======== TEKST DO PRZECZYTANIA

×

Wojciech Amaro z żoną o nawróceniu: „Niektórzy myślą, że postradaliśmy zmysły”. 

Nawrócenie Wojciecha Amaro od dawna wzbudza sensację w mediach. Szczególnie, że zdecydował się on zamknąć swoje restauracje, by zająć się głoszeniem słowa Bożego. W sieci nie milkną komentarze na ten temat.

Nawrócenie Wojciecha Amaro i jego żony

Wojciech Amaro, a właściwie Wojciech Basiura przez wiele lat był nie tylko jednym z najbardziej rozpoznawalnych restauratorów w kraju, ale i gwiazdą Polsatu. Wszystko to za sprawą udziału w programie „Hell’s Kitchen”. Kucharz niejednokrotnie pokazał w nim, że w kuchni potrafią ponieść go gorące emocje. Być może właśnie to w połączeniu z adrenaliną, jaką dawał widzom program, wpłynęło na jego popularność. Jednak już od jakiegoś czasu w życiu Amaro dochodziło do zmian. Najpierw ze względu na pandemię musiał pożegnać się z ekipą swoich restauracji, o których jego żona mówiła „szlifowane diamenty”, by następnie rozpocząć nowe życie. Nawrócenie Wojciecha Amaro doprowadziło do tego, że nie tylko zamknął on dwie swoje restauracje, ale sprzedał też pokaźny dom. Kucharz zaczął bowiem żyć w „stylu Maryi.” Obecnie nie występuje już w telewizji i zajmuje się głoszeniem słowa Bożego, aby pomóc w nawróceniu innych.

 Pewnie niektórzy myślą, że Modest postradał zmysły. A przecież żyjemy w kraju, w którym wiara katolicka jest bardzo ważna. Zatem co jest dziwnego w tym, że ktoś deklaruje: jestem katolikiem? Nie stał się wyznawcą sekciarskiej religii, tylko powszechnie uznanej wiary.

— mówi żona kucharza, która również poszła w jego ślady.

================
======== WYODRĘBNIONE WIERSZE

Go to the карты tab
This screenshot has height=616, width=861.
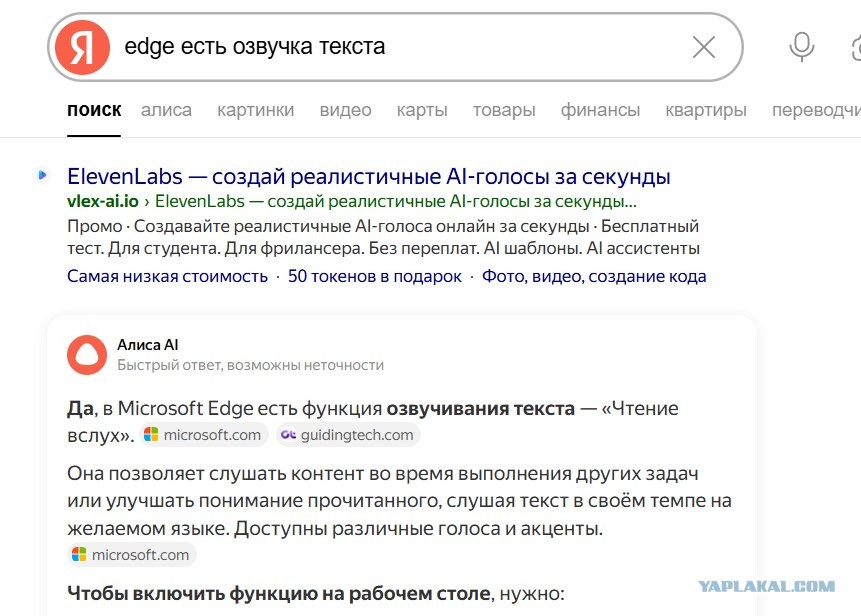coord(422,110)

================
======== WYODRĘBNIONE WIERSZE

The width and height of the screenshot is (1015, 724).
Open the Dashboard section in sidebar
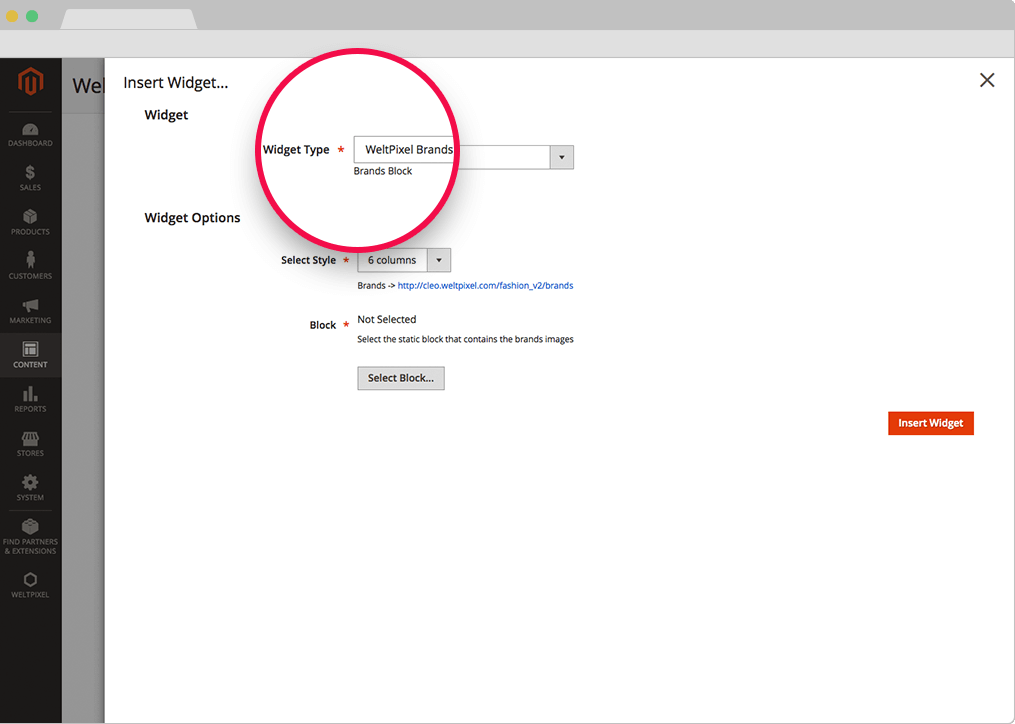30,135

================

:: POLECENIE ::
Przepisz dokładnie fragment tekstu o nawróceniu Wojciecha Amaro od słów „Nawrócenie Wojciecha Amaro od” aż do słów „na ten temat.” włącznie. Wiersze nie mają tu żadnego zastosowania.

:: ODPOWIEDŹ ::
Nawrócenie Wojciecha Amaro od dawna wzbudza sensację w mediach. Szczególnie, że zdecydował się on zamknąć swoje restauracje, by zająć się głoszeniem słowa Bożego. W sieci nie milkną komentarze na ten temat.